All-boys school set to expand following maiden year

An all-boys school in Calgary is going through with plans to expand just as enrolment in the program is set to grow by 50 per cent.

Students at Sir James Lougheed School use laptops to make a presentation about the First World War. (CBC)

An all-boys school in Calgary plans to go ahead with plans to expand just as enrolment in the program is set to grow by 50 per cent.

Officials at Sir James Lougheed School say they are adding Grade Six to its curriculum come September following a promising start to their all boys program.

Eighty students registered to take part in the all-boys program’s maiden year. That number will grow to 125 in the fall.

School principal Garry Jones said the first year of the program was a learning experience for staff too.

"Many boys came here saying that they didn't like school," Jones said. "So our first job was to build a community and get them to get them to want to come to school."

Parent Jessica Dale-Walker enrolled her two sons in the program as soon as she could last year.

"I have two very active boys," Dale-Walker said. "They don't stop for very much."

She says her boys now enjoy going to school.

Debate not over

The All Boys Program was launched at Sir James Lougheed School last September.
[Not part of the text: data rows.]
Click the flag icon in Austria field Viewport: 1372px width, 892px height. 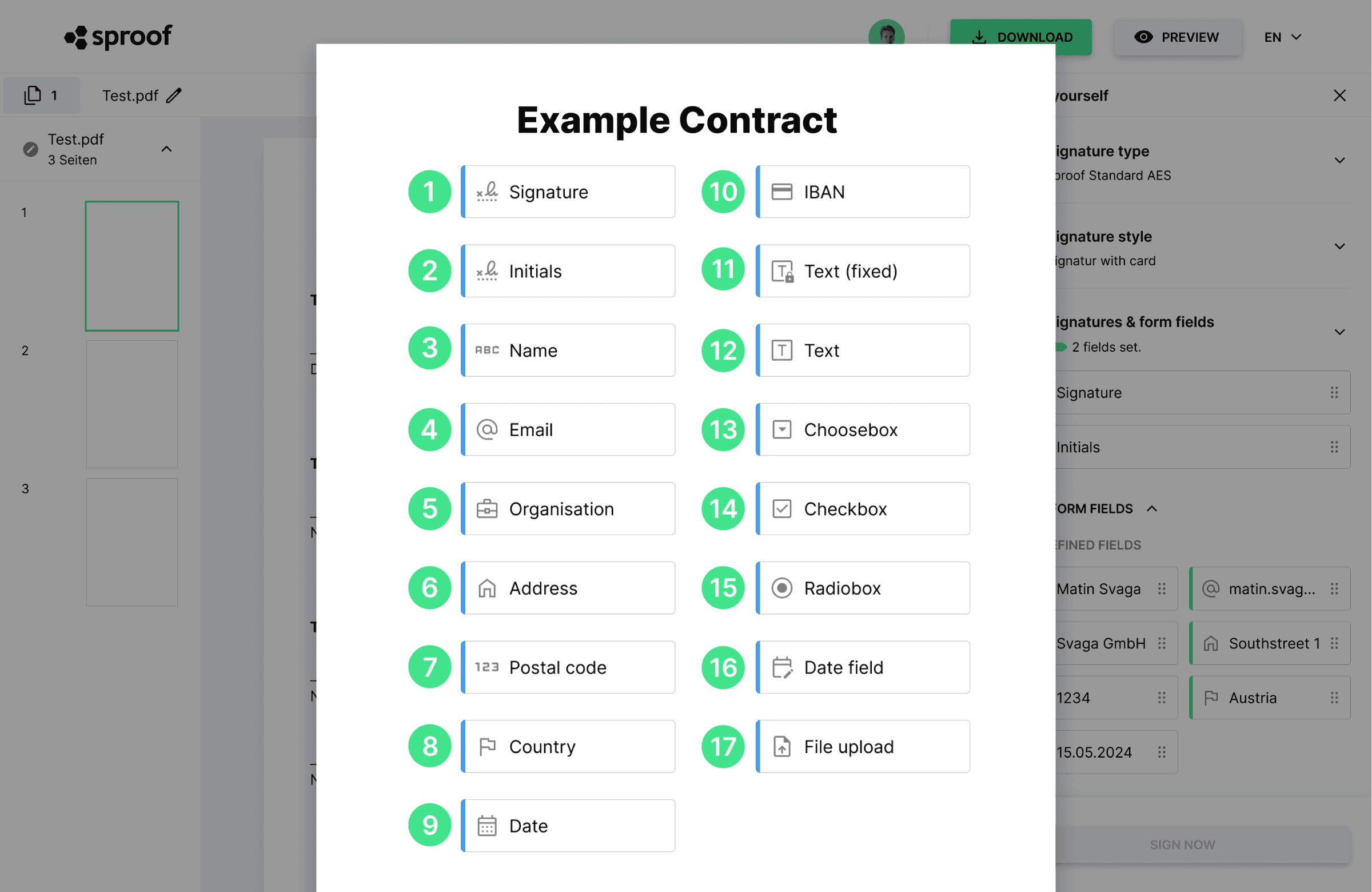pos(1211,698)

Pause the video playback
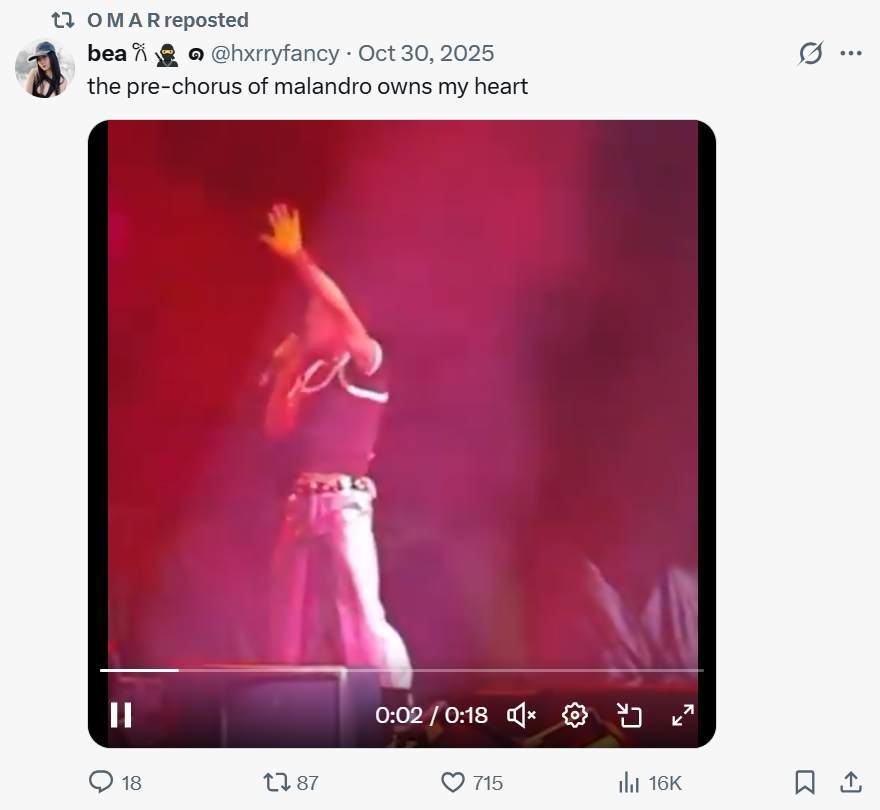121,715
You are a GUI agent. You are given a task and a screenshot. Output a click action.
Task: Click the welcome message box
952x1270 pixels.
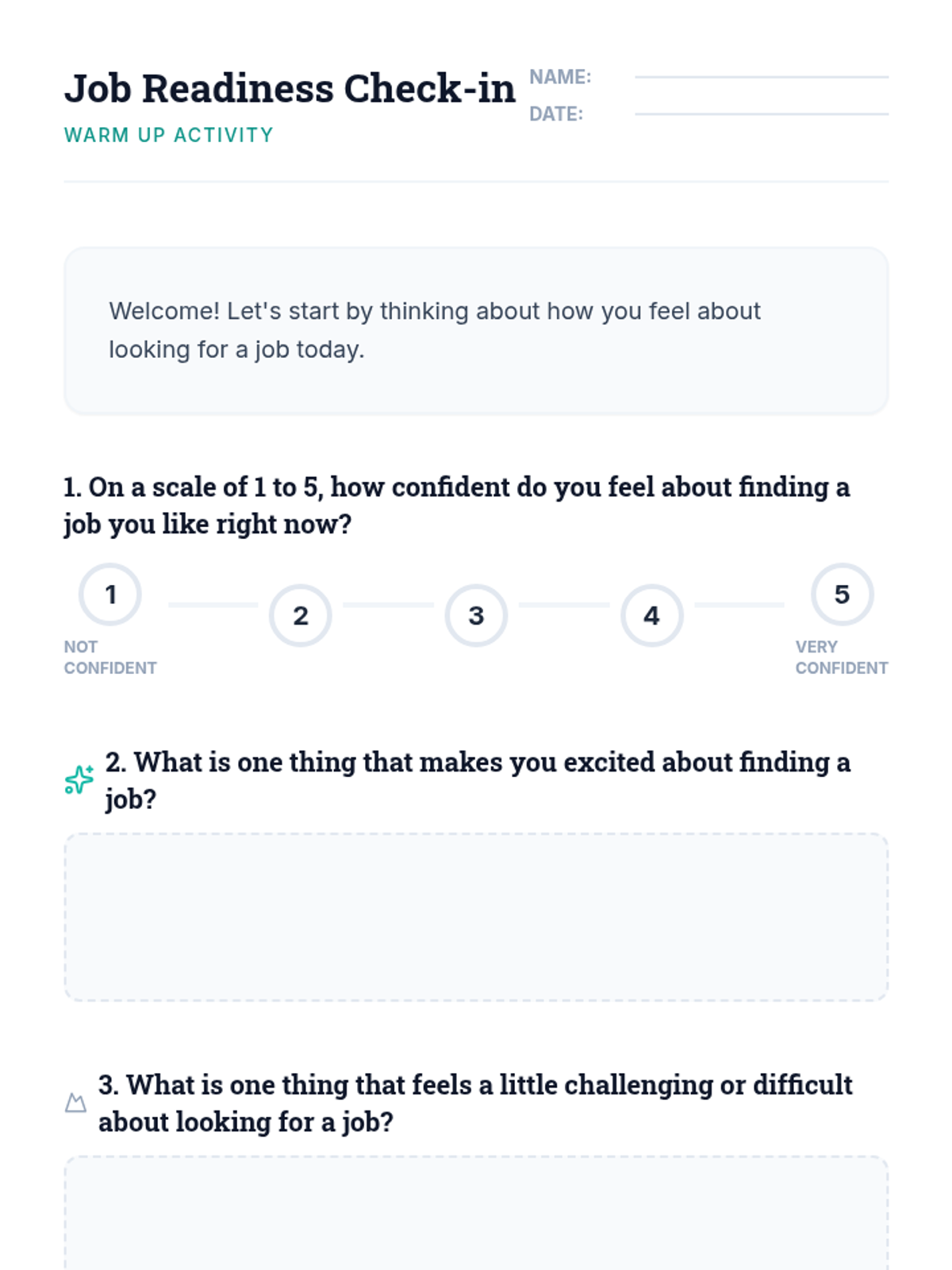(x=476, y=330)
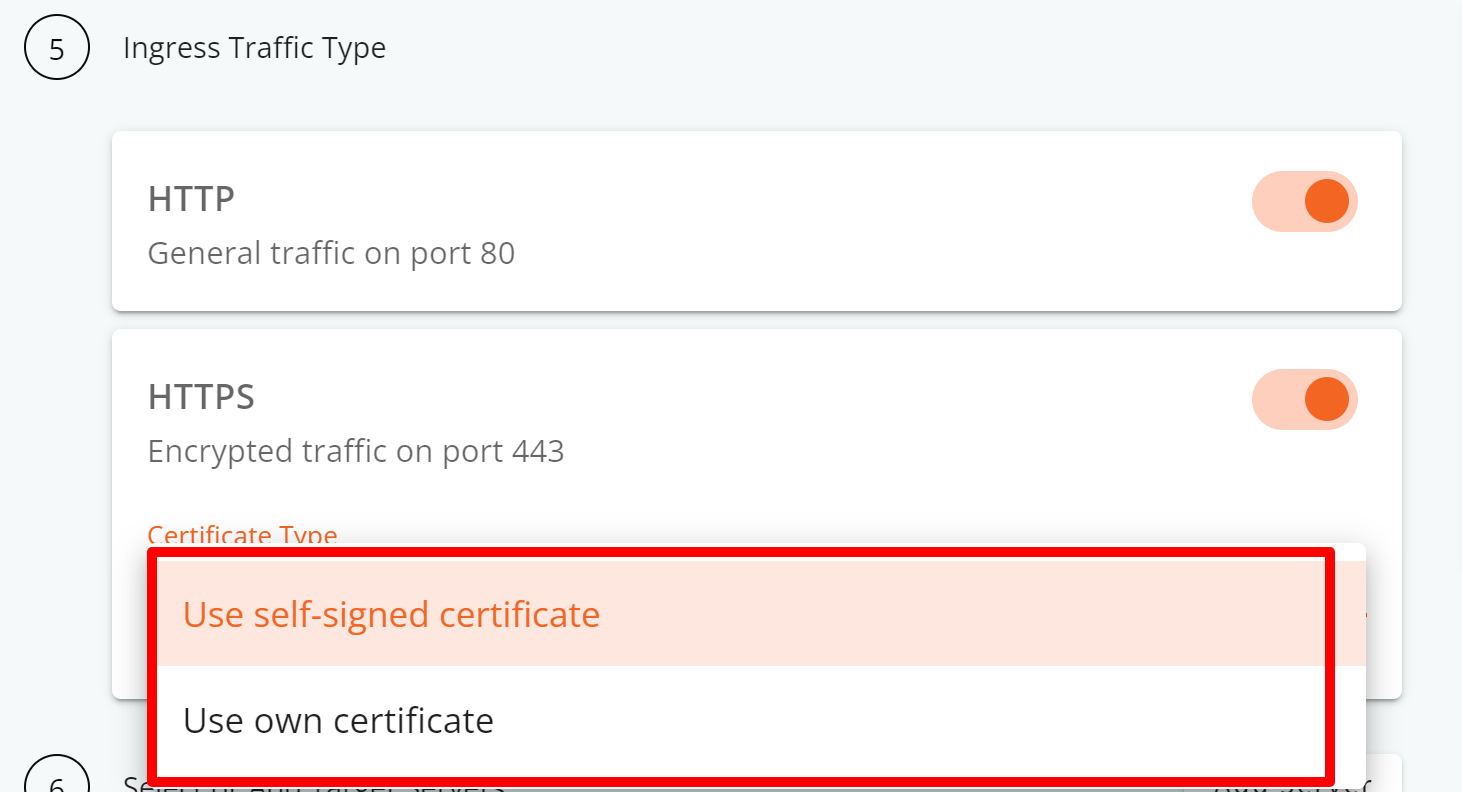
Task: Click the step 5 circle icon
Action: [57, 48]
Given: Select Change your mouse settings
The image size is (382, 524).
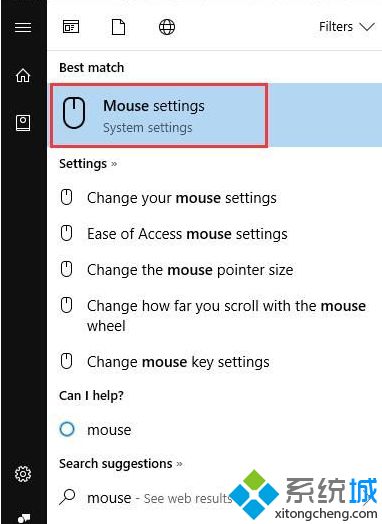Looking at the screenshot, I should click(216, 198).
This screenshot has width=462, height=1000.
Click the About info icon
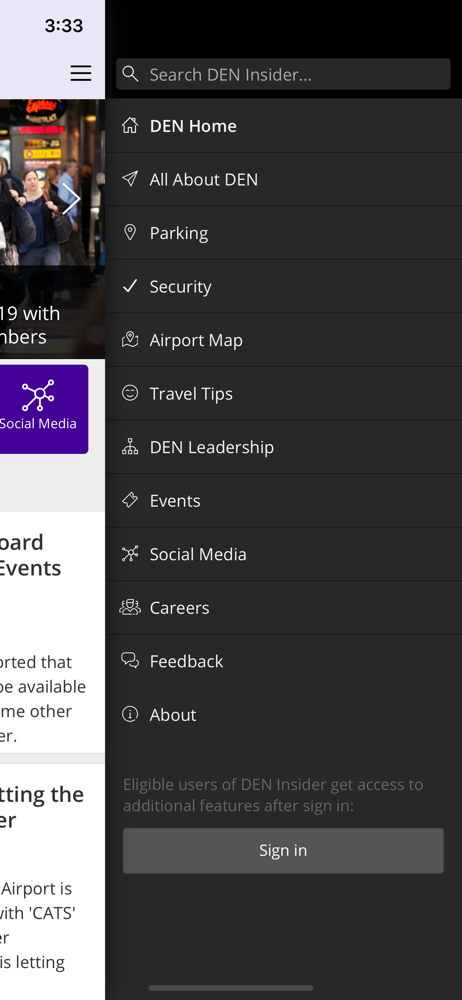(x=130, y=715)
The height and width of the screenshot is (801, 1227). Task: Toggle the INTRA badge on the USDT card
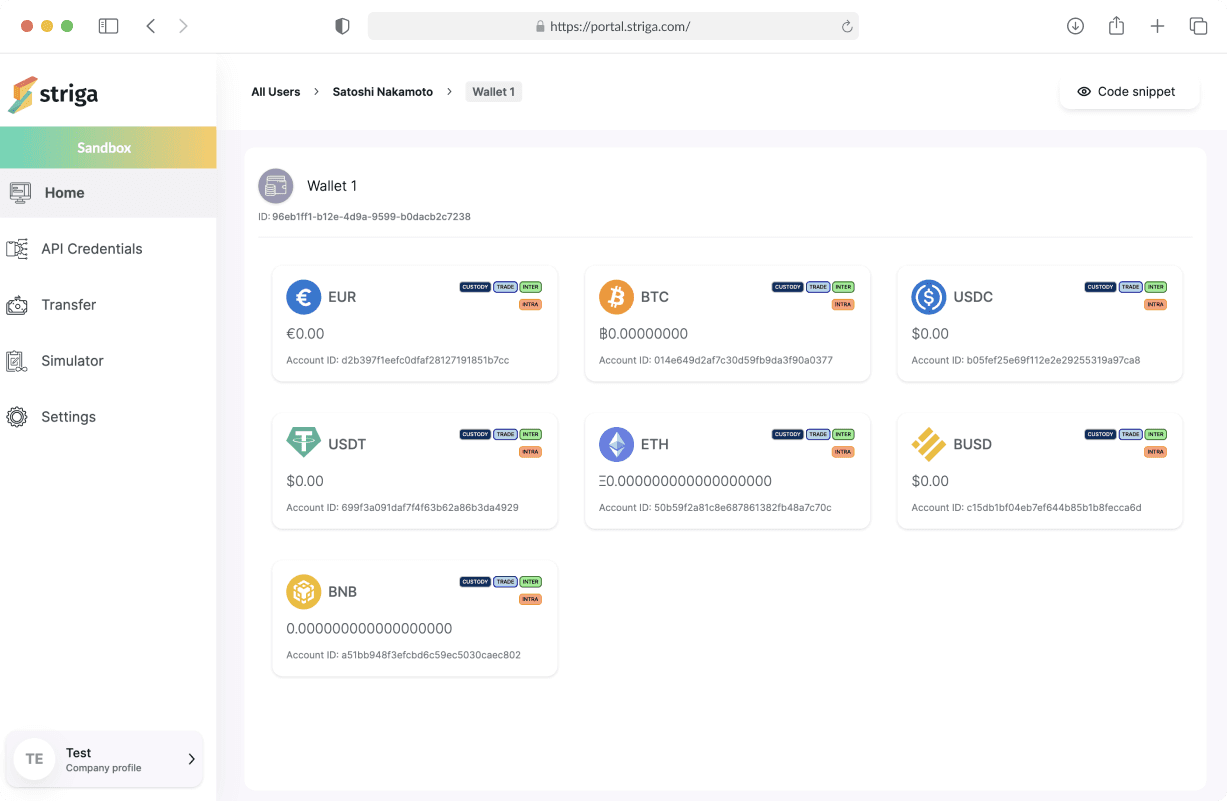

Despite the program’s promising first-year, the debate over whether boys and girls learn better apart is far from settled.

Diane Gereluk, associate professor in the Faculty of Education at the University of Calgary, said there’s not enough evidence to suggest kids learn better when they are separated by sex.

The All Boys Program was launched at Sir James Lougheed School last September. (CBC)

"We need to be cautious about making blanket claims about boys learn this way and girls learn that way," Gereluk said. "I think individuals learn differently, and for some particular reason, boys at this type school might help in terms of identity and belonging."

But some students at the school say they are finding it easier to learn without girls around.

 "When I was in my last school, a lot of the girls would always raise their hands first and it would always be complicated to understand what the teachers were trying to teach," Zachary Bridges said.

"My mom said that I was a little too into girls," Zachary Kalenchek said.

Jones says staff still has a long way to go to make the program a true success.

"We want boys to know there's a variety of ways to be a boy," he said. "Our approach is trying to say that you know boys can express emotion, boys can like art and music, you know, they don't all have to like sports."